小売業の中でも、食品スーパーは寡占化が最も進んでいない業態であるが、それは遅れているのではなく、向いていないのではないか、という問題提起。
その理由は三重のナマモノを扱っているからか。
①売上構成比の過半数が生鮮食品というナマモノである「生鮮」
②生鮮食品というナマモノはローカル性を強くはらむ「ローカル」
③それを扱う人も客もまたナマモノである「人間」
だからこそ、チェーンストアにて規模・合理化を追っていくと、一店一店が弱くなるという矛盾。
クックマートの商圏である、浜松と豊橋という車で30分しか離れていない場所でも食文化が異なることに驚いた。この距離でそうであれば、全国統一してなんてことは無理だろう。
PEファンドのマーキュリアと組んで、どのような成果が出るのか楽しみ。
Posted by ブクログ
楠木建イズムが根付いたスーパーマーケットチェーンの話(と言っていいと思う)。こういう良い企業の事例を読むと、経営とは突き詰めると組織作りなのだと実感する。人事配置、評価基準、社内イベント、ミッションやビジョンの策定。これらの重要性を白井社長はとてもよく認識している。逆に、それができない組織のトップがいかに多いことか。

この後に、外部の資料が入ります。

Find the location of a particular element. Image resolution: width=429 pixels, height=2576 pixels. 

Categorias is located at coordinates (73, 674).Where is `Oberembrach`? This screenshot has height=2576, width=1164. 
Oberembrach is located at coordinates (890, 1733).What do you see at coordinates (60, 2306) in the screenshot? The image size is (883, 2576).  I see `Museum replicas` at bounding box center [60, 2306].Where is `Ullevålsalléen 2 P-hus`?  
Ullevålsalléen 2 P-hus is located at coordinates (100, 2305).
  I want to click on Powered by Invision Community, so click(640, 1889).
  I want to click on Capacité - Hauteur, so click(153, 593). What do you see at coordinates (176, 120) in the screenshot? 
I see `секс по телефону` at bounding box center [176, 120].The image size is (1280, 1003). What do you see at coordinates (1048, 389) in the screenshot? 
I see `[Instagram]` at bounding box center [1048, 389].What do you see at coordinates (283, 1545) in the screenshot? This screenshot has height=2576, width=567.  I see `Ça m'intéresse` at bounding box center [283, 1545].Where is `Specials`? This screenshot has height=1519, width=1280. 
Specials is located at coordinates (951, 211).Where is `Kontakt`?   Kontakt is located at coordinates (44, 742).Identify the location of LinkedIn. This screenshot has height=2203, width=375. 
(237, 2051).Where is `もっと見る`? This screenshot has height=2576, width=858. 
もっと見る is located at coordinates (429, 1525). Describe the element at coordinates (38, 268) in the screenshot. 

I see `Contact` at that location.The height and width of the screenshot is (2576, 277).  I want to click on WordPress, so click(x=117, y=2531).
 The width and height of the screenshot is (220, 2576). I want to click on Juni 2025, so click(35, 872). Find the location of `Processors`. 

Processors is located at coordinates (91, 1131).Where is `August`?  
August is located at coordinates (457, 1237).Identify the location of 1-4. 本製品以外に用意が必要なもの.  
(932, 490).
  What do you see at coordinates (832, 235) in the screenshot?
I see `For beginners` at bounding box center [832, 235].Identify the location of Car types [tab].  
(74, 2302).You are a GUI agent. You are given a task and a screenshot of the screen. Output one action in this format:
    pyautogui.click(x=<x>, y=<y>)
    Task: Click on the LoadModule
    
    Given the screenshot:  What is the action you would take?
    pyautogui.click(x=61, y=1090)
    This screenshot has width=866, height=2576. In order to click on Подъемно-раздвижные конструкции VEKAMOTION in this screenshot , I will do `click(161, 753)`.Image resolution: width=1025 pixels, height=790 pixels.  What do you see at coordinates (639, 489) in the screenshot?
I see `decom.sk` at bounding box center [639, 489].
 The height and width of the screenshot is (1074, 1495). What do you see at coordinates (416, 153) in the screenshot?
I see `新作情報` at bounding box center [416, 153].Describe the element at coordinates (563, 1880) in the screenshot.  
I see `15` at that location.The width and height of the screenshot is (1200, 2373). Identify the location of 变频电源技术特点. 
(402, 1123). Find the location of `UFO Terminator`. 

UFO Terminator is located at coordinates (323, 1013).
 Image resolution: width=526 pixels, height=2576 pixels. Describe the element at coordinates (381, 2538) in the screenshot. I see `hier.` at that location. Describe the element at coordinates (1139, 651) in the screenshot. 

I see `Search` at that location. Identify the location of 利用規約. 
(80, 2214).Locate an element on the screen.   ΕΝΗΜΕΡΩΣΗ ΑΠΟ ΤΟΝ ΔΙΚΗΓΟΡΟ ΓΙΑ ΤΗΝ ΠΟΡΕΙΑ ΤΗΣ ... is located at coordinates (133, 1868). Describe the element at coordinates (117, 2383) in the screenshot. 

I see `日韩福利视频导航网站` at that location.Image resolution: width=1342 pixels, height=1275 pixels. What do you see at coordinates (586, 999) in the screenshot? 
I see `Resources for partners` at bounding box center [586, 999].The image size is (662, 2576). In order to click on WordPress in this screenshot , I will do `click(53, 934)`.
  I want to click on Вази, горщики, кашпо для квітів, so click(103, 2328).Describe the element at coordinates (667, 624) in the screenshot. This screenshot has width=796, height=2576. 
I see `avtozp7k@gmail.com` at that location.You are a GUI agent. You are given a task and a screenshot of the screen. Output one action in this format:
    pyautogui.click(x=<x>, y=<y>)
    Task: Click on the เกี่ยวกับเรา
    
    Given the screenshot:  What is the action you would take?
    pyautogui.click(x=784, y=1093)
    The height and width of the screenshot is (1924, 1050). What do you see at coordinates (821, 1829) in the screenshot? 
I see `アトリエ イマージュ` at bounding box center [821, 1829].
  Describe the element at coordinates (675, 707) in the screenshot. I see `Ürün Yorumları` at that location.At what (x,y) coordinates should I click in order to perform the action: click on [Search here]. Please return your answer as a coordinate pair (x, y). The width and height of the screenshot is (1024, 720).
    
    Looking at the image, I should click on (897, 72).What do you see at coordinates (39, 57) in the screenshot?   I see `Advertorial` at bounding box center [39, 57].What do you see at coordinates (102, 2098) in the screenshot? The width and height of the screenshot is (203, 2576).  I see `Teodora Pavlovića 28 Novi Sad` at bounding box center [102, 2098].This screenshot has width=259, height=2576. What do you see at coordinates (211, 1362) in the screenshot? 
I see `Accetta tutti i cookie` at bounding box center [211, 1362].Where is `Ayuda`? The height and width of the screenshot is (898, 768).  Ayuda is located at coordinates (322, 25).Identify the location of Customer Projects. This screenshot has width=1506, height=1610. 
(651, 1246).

ただ、気になったのはマーキュリア(PEファンド)との提携に関する記述の薄さで、この箇所については白井社長は本音を書いていないように思う。買収時にマーキュリアのディレクターは「将来的に売上高を500億円規模まで伸ばせる」と極めてビジネスライクなことを言っている(そもそも、そのような目算がなければPEファンドは投資できない)。この提携について、白井社長は越境だとかコラボレーションだとかブレイクするーだとか、きれいな言葉ばかり言っているが、現実の経営判断とうまく整合していないように思う。
(ただ、PEから「投資される」側の体験談というのはほとんど読んだことがなかったので、DDやインタビューをする側の人間として、その記述は面白かった。)